[Data entries]
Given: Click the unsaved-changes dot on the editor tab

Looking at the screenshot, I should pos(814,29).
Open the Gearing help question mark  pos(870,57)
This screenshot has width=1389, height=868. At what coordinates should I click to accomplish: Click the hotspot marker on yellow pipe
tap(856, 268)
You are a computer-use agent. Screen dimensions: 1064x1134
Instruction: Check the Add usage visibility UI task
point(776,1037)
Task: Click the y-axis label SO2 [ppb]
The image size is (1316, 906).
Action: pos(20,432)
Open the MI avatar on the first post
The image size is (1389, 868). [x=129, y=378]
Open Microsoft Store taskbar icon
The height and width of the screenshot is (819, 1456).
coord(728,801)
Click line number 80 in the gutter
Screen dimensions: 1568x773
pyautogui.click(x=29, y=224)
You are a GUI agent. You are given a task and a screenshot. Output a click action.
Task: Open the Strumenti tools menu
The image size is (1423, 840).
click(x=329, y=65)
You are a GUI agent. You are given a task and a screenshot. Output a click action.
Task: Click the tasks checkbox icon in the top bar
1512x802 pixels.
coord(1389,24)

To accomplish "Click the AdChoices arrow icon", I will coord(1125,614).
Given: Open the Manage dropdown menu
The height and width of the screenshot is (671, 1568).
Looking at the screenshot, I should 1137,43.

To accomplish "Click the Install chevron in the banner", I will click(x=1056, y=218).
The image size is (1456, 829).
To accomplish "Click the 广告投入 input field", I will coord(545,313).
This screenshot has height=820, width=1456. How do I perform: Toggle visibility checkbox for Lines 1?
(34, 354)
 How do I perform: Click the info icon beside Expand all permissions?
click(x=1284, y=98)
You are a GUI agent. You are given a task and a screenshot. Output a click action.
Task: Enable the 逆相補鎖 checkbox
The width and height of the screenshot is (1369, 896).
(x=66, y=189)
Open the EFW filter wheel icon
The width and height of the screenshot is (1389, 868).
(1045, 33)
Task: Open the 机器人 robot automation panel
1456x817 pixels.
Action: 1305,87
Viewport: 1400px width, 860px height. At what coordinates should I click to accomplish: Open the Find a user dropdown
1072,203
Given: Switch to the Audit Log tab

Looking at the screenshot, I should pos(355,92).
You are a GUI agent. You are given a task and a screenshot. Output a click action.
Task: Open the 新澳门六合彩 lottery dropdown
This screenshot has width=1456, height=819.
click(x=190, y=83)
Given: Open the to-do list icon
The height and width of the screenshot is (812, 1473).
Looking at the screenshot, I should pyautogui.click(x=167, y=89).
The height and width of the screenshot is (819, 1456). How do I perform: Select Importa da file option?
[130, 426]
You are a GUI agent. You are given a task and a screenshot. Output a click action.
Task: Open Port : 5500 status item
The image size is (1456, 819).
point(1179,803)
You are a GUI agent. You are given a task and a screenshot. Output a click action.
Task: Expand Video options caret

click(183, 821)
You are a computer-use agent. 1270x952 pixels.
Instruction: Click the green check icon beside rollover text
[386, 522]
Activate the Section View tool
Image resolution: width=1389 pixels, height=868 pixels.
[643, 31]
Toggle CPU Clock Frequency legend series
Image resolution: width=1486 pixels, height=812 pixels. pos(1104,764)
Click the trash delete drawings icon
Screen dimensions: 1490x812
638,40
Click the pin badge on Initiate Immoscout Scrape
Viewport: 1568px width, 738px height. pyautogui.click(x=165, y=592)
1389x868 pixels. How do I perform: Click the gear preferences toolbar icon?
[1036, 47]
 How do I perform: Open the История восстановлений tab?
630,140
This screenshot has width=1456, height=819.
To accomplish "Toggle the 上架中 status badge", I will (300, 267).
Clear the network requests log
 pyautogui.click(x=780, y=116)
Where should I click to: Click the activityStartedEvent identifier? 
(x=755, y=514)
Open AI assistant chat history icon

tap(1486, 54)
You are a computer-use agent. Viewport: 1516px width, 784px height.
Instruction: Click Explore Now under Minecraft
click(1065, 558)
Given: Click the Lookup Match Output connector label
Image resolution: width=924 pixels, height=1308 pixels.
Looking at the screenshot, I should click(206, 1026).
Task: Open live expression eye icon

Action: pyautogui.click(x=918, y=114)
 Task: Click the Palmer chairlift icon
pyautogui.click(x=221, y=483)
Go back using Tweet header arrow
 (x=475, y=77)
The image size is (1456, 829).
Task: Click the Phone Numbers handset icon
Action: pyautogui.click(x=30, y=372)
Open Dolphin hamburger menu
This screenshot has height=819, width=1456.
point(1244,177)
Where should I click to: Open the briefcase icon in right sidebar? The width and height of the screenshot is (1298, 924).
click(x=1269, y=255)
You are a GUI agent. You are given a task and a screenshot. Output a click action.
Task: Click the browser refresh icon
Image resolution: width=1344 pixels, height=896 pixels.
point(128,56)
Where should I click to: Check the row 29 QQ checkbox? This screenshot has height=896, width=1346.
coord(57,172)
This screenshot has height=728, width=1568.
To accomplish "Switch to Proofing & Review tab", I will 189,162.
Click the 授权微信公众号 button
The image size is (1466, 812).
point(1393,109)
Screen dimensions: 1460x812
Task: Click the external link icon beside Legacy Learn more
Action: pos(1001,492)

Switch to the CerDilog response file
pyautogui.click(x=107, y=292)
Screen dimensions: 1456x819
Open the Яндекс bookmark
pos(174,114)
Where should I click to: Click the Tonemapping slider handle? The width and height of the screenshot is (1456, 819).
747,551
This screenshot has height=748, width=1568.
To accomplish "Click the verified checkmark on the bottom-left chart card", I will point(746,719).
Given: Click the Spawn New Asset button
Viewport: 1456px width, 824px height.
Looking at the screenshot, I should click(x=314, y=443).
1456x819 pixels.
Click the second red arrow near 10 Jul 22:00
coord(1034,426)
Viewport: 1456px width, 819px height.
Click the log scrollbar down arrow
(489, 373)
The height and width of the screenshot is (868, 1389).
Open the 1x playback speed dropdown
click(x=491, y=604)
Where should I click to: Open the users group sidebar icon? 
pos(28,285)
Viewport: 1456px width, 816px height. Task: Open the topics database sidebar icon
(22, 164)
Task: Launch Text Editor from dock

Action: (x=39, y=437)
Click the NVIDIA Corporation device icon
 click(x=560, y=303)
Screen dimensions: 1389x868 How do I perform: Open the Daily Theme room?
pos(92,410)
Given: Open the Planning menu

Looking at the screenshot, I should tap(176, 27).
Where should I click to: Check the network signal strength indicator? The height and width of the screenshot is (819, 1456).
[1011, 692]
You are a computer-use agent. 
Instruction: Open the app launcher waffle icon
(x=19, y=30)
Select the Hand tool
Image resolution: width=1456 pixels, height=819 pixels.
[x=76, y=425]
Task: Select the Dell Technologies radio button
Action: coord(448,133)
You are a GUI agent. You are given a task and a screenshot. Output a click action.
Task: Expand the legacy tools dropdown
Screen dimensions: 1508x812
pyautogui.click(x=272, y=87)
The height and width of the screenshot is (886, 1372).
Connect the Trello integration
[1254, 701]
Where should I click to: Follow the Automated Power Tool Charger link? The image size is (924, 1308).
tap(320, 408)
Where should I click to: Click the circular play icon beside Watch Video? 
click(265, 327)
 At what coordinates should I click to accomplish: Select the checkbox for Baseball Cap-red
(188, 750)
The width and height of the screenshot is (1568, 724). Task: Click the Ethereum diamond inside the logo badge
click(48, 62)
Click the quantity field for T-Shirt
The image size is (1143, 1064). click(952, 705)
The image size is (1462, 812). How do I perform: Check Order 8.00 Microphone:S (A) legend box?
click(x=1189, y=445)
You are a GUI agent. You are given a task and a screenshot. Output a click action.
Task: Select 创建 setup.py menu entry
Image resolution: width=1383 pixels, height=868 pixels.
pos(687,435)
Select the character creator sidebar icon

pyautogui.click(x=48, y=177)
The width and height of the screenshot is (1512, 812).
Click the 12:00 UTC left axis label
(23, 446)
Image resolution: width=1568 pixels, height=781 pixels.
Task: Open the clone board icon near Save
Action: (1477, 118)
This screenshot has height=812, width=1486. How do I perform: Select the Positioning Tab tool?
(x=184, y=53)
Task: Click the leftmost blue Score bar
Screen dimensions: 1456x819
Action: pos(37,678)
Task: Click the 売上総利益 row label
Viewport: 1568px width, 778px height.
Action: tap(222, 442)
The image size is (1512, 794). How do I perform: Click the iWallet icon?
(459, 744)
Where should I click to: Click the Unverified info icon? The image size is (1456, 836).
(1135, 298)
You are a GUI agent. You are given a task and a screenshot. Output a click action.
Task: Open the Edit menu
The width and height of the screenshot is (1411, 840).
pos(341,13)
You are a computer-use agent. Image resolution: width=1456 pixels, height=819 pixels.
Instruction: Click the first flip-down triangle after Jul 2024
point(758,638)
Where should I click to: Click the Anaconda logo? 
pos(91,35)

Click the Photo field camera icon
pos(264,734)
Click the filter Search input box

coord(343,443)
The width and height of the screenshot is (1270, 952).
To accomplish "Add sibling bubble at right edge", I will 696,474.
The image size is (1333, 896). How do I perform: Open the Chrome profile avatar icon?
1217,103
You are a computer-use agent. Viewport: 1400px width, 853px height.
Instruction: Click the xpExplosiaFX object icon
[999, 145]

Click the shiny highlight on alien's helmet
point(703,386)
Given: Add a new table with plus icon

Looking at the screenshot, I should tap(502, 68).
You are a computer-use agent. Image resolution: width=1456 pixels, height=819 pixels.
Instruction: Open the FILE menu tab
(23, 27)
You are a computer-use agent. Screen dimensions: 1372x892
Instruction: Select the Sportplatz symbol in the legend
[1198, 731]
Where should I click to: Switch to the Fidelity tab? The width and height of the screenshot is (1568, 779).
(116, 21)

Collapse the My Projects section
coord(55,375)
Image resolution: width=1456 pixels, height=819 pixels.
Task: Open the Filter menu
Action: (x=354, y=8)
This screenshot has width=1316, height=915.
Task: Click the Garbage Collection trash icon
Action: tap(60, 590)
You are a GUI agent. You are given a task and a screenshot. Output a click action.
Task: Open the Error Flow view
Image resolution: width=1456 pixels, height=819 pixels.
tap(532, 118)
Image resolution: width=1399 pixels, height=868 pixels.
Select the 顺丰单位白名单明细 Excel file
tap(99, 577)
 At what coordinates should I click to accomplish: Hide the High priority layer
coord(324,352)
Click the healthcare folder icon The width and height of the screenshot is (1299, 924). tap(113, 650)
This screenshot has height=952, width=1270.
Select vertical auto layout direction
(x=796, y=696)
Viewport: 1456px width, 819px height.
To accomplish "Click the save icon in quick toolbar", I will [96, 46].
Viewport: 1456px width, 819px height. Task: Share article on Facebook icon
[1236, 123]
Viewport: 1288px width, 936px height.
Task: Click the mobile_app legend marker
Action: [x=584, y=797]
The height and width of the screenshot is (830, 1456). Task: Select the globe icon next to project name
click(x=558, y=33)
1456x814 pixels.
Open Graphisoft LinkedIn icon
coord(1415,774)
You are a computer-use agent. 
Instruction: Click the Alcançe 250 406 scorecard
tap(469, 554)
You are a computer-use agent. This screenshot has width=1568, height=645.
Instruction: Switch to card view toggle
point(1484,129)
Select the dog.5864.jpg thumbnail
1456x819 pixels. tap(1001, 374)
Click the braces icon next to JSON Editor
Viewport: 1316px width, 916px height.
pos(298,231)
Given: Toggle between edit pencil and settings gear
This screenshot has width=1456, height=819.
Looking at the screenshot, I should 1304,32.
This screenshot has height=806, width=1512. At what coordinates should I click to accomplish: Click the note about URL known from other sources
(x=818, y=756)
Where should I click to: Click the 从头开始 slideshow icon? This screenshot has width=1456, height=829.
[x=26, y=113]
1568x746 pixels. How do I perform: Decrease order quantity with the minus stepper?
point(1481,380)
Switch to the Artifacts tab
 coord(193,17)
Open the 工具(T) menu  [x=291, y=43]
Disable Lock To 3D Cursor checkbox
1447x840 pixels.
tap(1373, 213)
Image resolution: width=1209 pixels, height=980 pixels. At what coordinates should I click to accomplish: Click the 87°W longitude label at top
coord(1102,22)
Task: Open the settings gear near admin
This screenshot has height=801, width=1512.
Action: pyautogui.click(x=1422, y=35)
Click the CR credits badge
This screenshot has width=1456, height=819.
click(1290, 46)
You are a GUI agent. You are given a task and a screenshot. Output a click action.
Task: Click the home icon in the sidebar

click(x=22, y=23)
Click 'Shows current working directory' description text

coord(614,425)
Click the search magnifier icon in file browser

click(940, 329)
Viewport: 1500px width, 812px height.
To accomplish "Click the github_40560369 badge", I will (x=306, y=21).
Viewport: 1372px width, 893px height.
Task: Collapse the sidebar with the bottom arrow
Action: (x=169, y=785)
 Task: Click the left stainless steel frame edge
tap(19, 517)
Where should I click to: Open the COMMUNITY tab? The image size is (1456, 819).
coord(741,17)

▸ The problem: Please say how many lines in the records above contain the word "tools", and give only that number.

▸ Exercise result: 2